A Practical Investigation of Spatially-Controlled Image Generation with Transformers
Guoxuan Xia, Harleen Hanspal, Petru-Daniel Tudosiu, Shifeng Zhang, Sarah Parisot
TL;DR
The paper addresses the challenge of achieving reliable spatial control in transformer-based image generation. It evaluates both diffusion/flow (SiT) and Visual Autoregressive Modelling (VAR) on ImageNet, proposing a simple prefilling baseline with control tokens that works across paradigms. It shows that sampling-time refinements such as classifier-free guidance, control guidance, and softmax truncation can improve control-consistency and sometimes image quality, with careful tuning required.
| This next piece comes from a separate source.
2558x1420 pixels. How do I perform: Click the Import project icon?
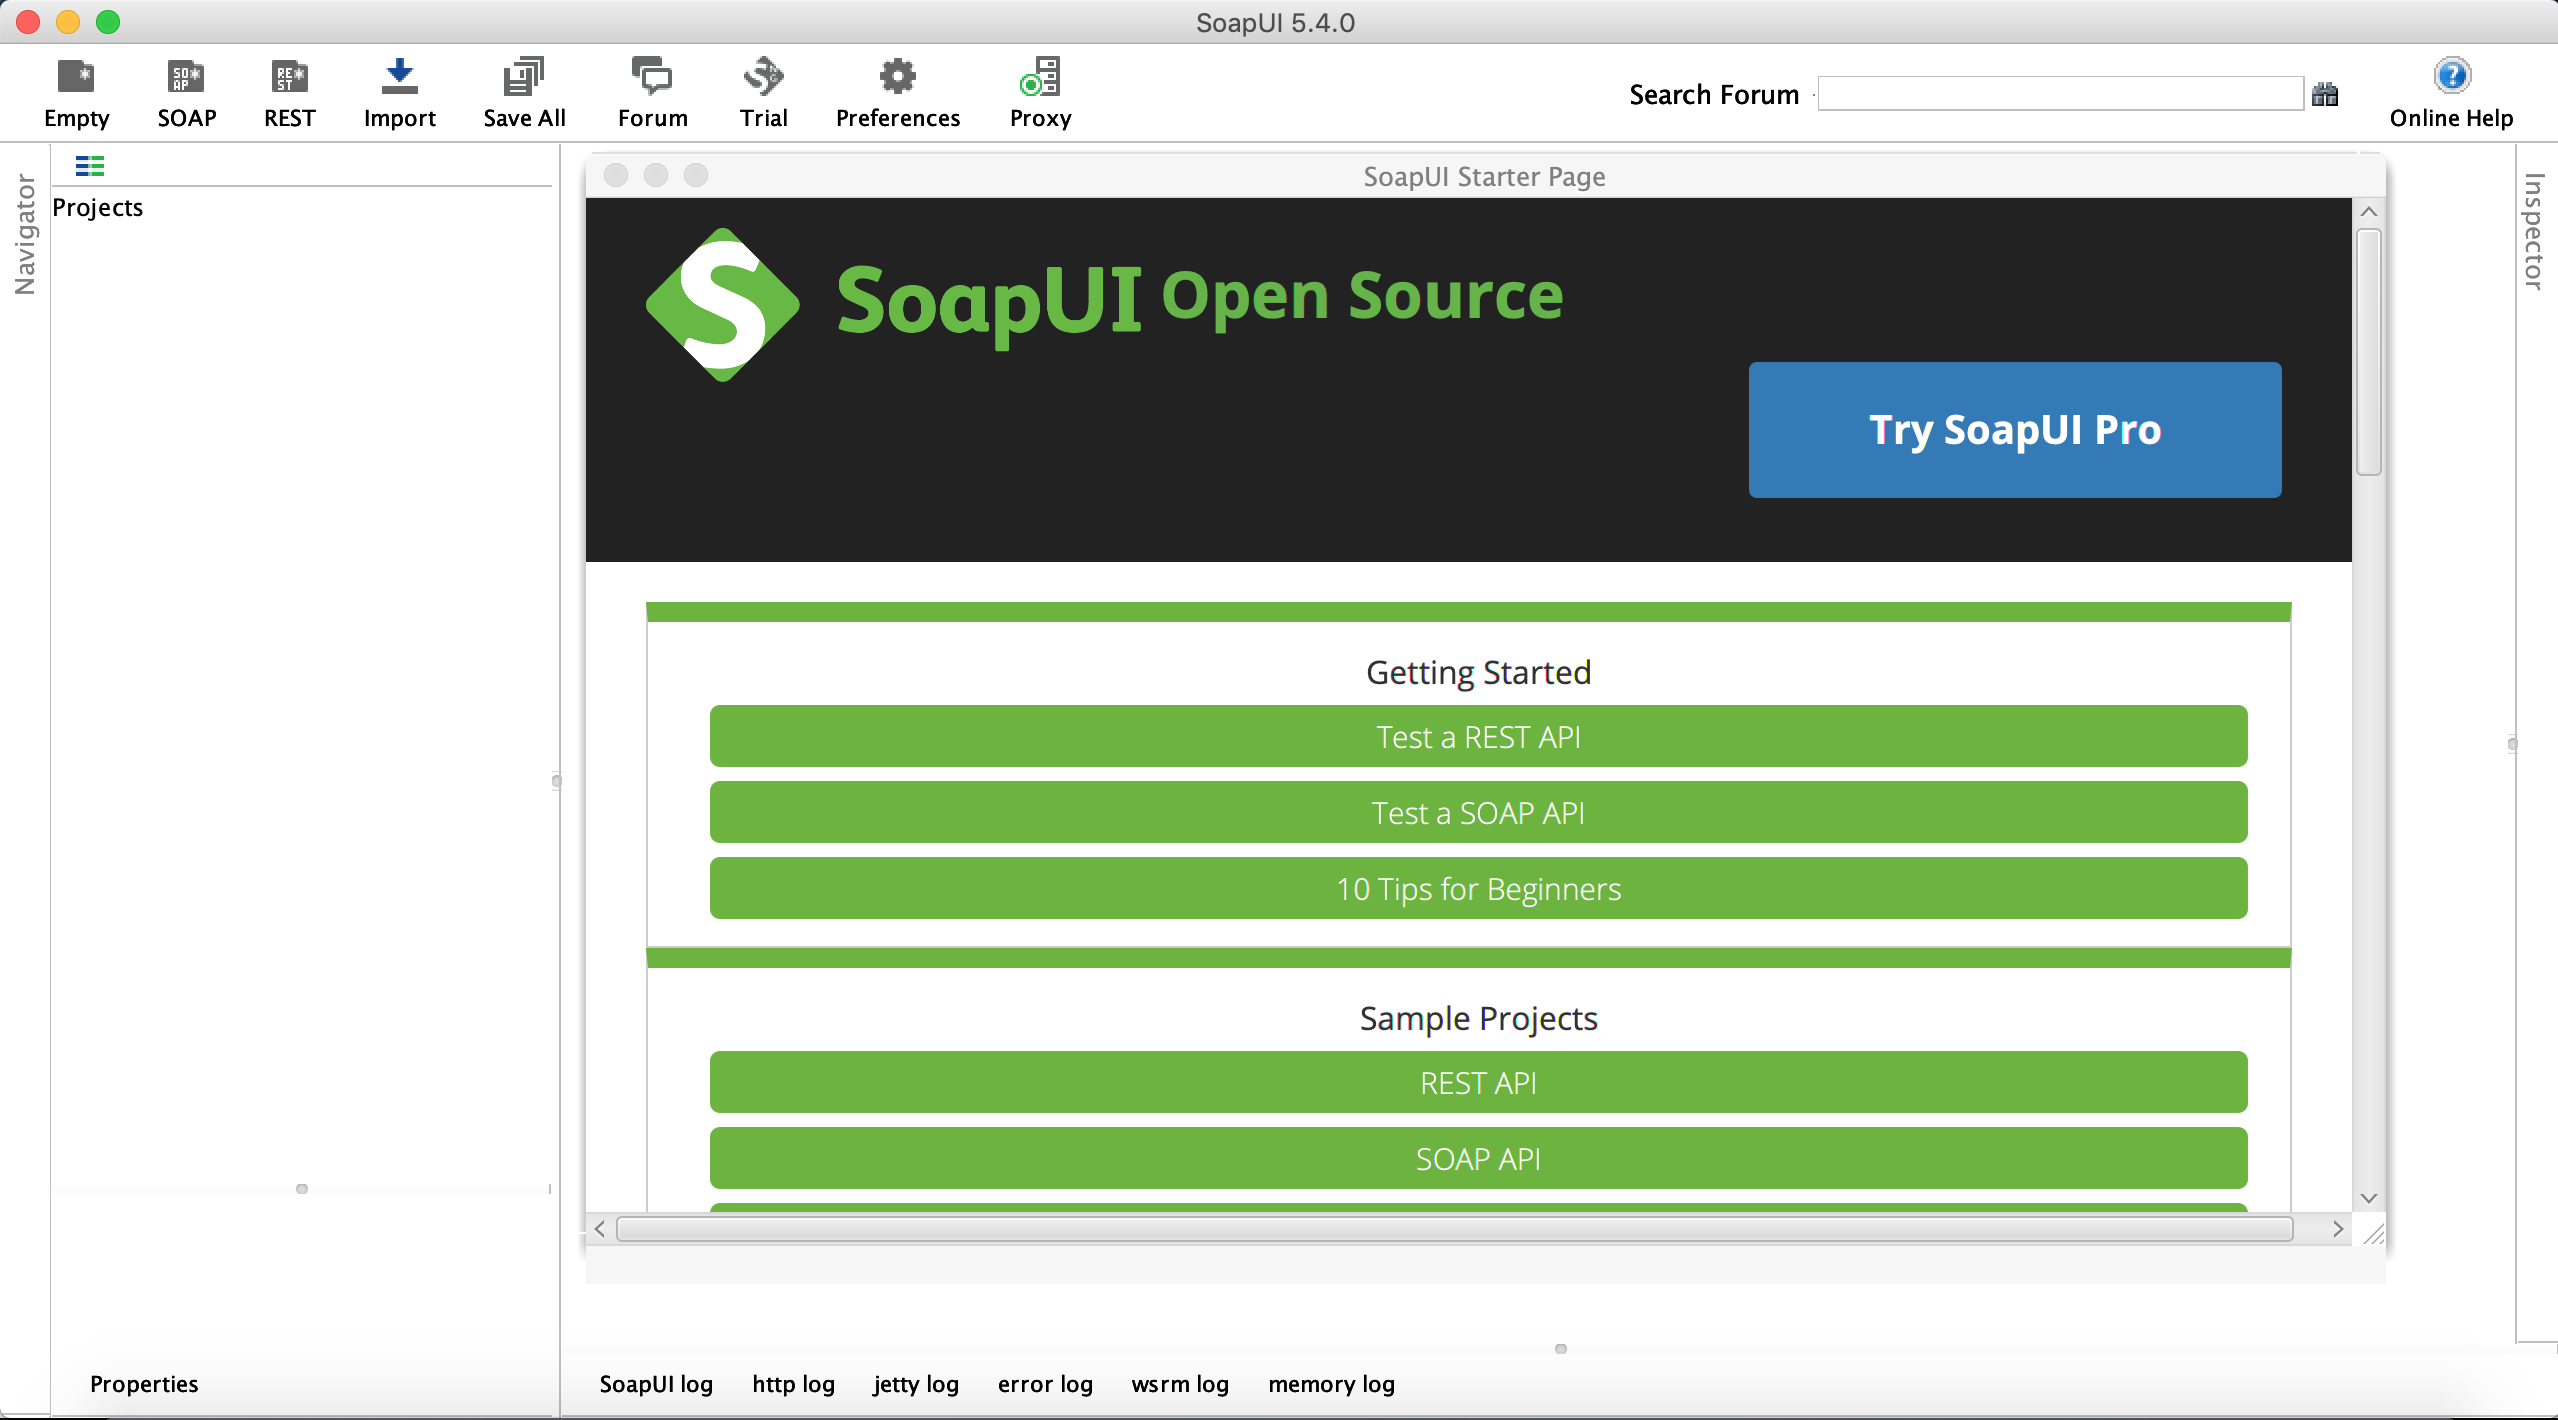[x=399, y=78]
It also clarifies the role of adapters, showing they help preserve generation ability and reduce forgetting when data is limited, though they generally underperform fully-finetuned models on control fidelity. Overall, the work provides practical guidance for practitioners and researchers on how to balance control quality, visual realism, inference cost, and data availability in transformer-based spatially conditioned generation.
Abstract
Enabling image generation models to be spatially controlled is an important area of research, empowering users to better generate images according to their own fine-grained specifications via e.g. edge maps, poses. Although this task has seen impressive improvements in recent times, a focus on rapidly producing stronger models has come at the cost of detailed and fair scientific comparison. Differing training data, model architectures and generation paradigms make it difficult to disentangle the factors contributing to performance. Meanwhile, the motivations and nuances of certain approaches become lost in the literature. In this work, we aim to provide clear takeaways across generation paradigms for practitioners wishing to develop transformer-based systems for spatially-controlled generation, clarifying the literature and addressing knowledge gaps. We perform controlled experiments on ImageNet across diffusion-based/flow-based and autoregressive (AR) models. First, we establish control token prefilling as a simple, general and performant baseline approach for transformers. We then investigate previously underexplored sampling time enhancements, showing that extending classifier-free guidance to control, as well as softmax truncation, have a strong impact on control-generation consistency. Finally, we re-clarify the motivation of adapter-based approaches, demonstrating that they mitigate "forgetting" and maintain generation quality when trained on limited downstream data, but underperform full training in terms of generation-control consistency.